Back in April 2022, for example, one of Cruise's vehicles was pulled over by the San Francisco Police Department after being spotted driving around with its lights off. A visibly-confused police officer approached the car, only to discover that there was no driver at the wheel.

Things escalated when the autonomous Bolt EV then drove forward, apparently trying to evade the officer. Cruise later explained that the location it had initially stopped at was deemed unsafe by the self-driving systems, so it moved to "the nearest safe location, as intended."

Safe roads require chattier robotaxis

Figuring out what, exactly, is "intended" and communicating that to other road users may end up being one of the biggest challenges as driverless cars attempt to merge with human-operated vehicles. Origin, the custom-designed AV, has sizable displays on its outer corners, which can be used to not only show numbers to identify the robotaxi to its latest customer but to communicate with other road users too. Other AV projects, however, have gone even further.

Mercedes' F 015 concept, for example, was emblazoned with animated light displays front and rear. The 2015 autonomous teaser could even project a virtual sidewalk or other graphics onto the road, giving pedestrians the go-ahead that it was safe to cross and that the driverless vehicle had spotted their presence.
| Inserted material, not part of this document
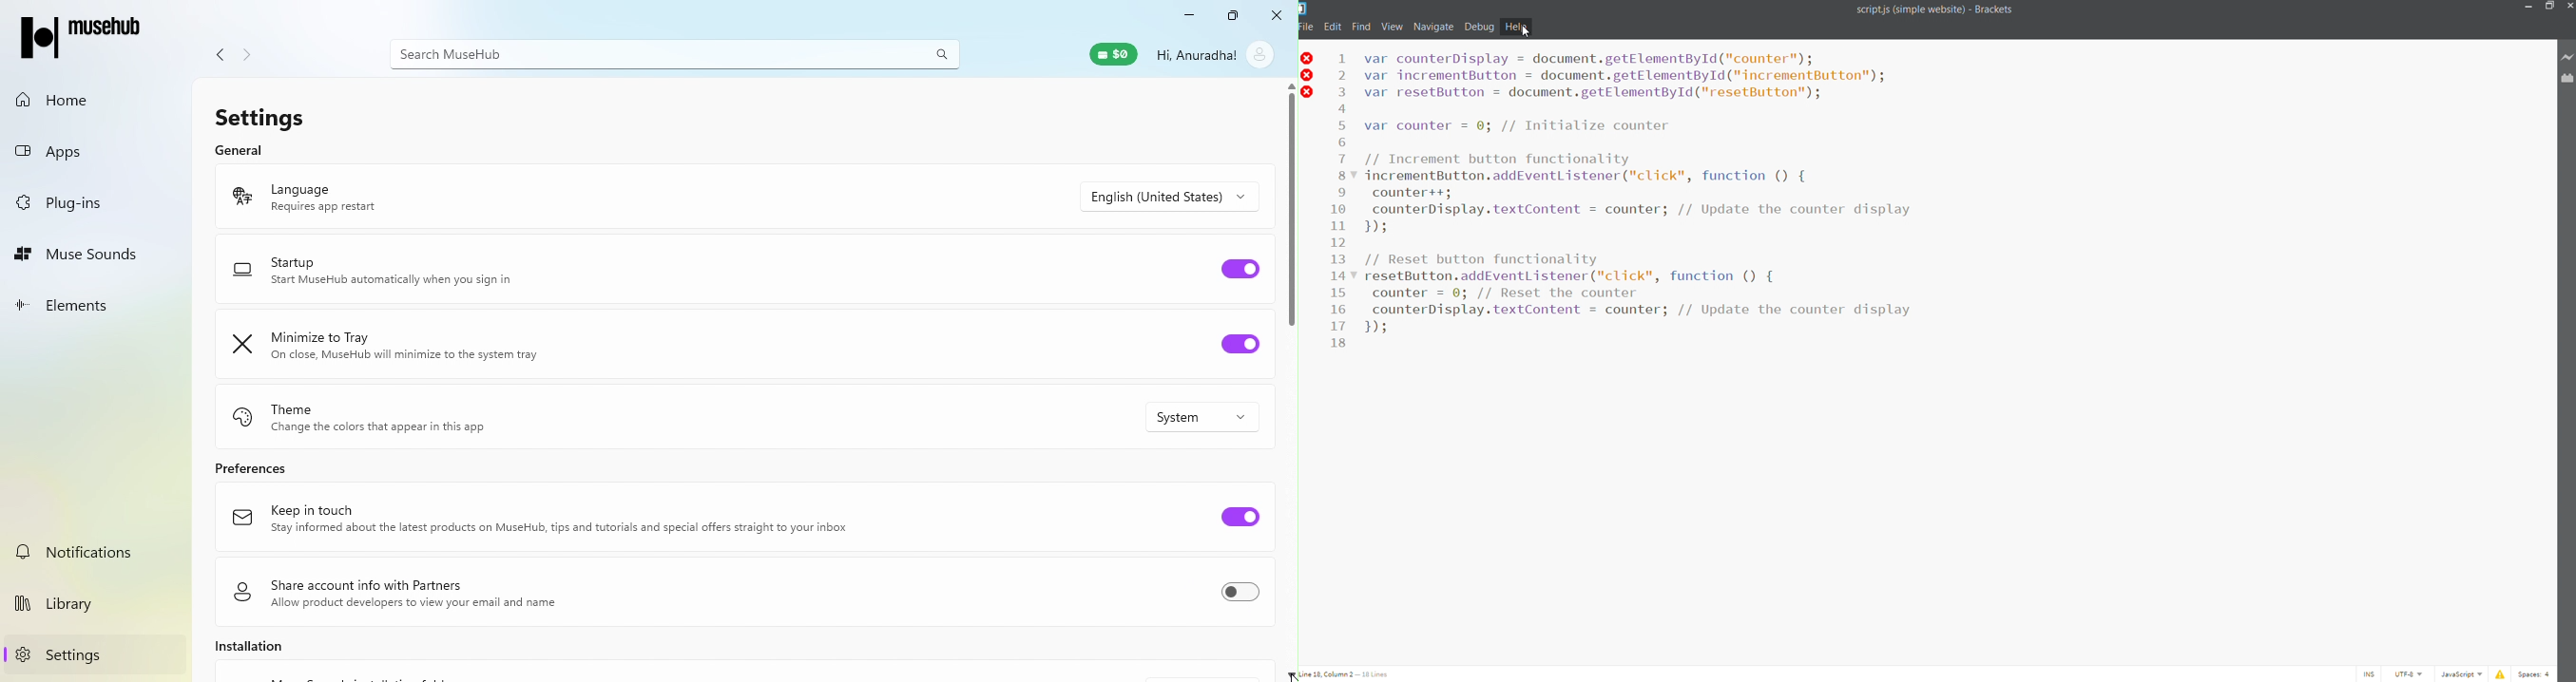 This screenshot has height=700, width=2576. I want to click on account, so click(1261, 54).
Two years later, Toyota gave its cutesy self-driving pod animated eyes, to reassure those around it that the computers weren't about to go "Mad Max" on them.
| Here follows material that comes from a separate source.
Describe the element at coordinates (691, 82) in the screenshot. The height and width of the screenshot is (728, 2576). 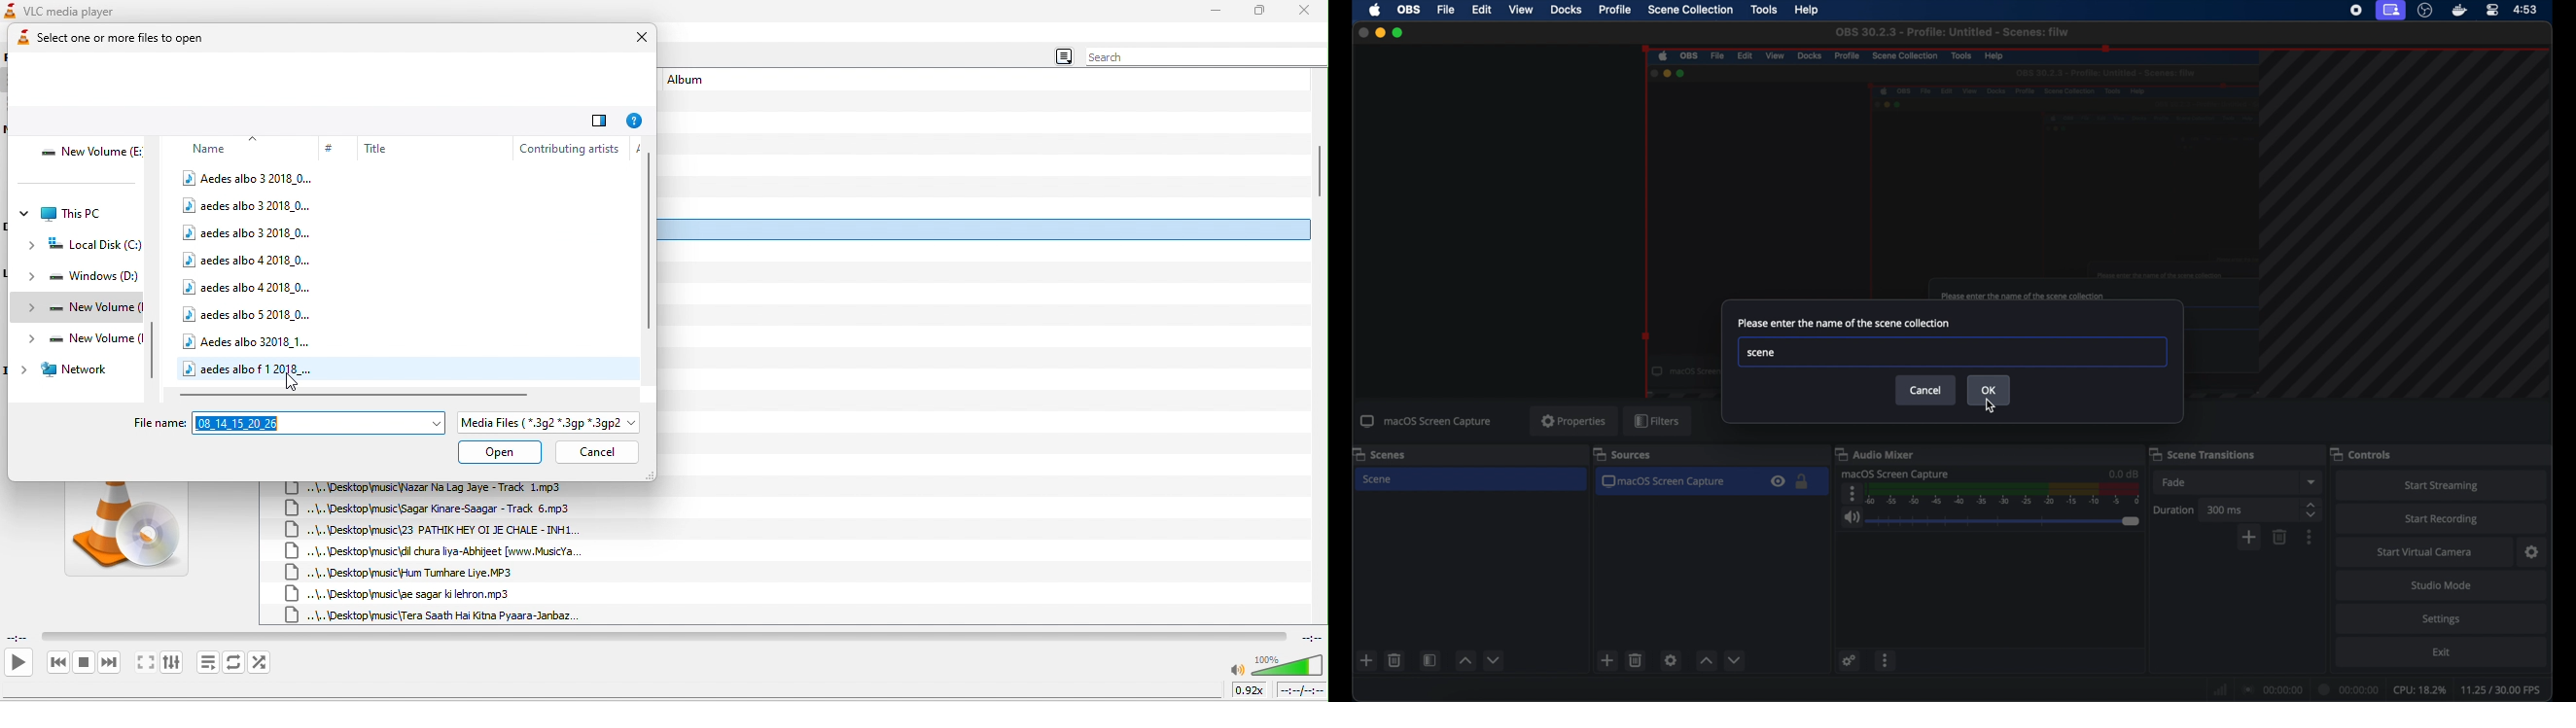
I see `album` at that location.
In the background, of course, technologies like vehicle-to-vehicle (V2V) and vehicle-to-infrastructure (V2I) will do the heavy lifting. That'll allow cars to intercommunicate with each other and the city around them, effectively giving them an awareness of the driving environment beyond the range of their own sensors.

The cause of the robo-gridlock is still a mystery

That's all very promising, but it's clear that something got Cruise's current fleet snarled up, and — so far, at least — the multi-billion-dollar company isn't saying what it was. One possible culprit is that, like with other autonomous vehicle projects, Cruise relies on a crowdsourced map that evolves dynamically as each car feeds back the discoveries of its 40+ sensors.

Right now that means more than two million collective miles of data, Cruise boasts, with even new additions to the fleet benefiting from their predecessors' learnings. However, just like Google Maps or Apple Maps can sometimes end up directing you — and everyone else — right into a traffic jam, it's possible that Cruise's algorithms ended up navigating this cluster of cars into the same street, whereupon some glitch left them stranded. Bad news for Cruise, but at least stationary AVs can't be accused of knocking pedestrians down.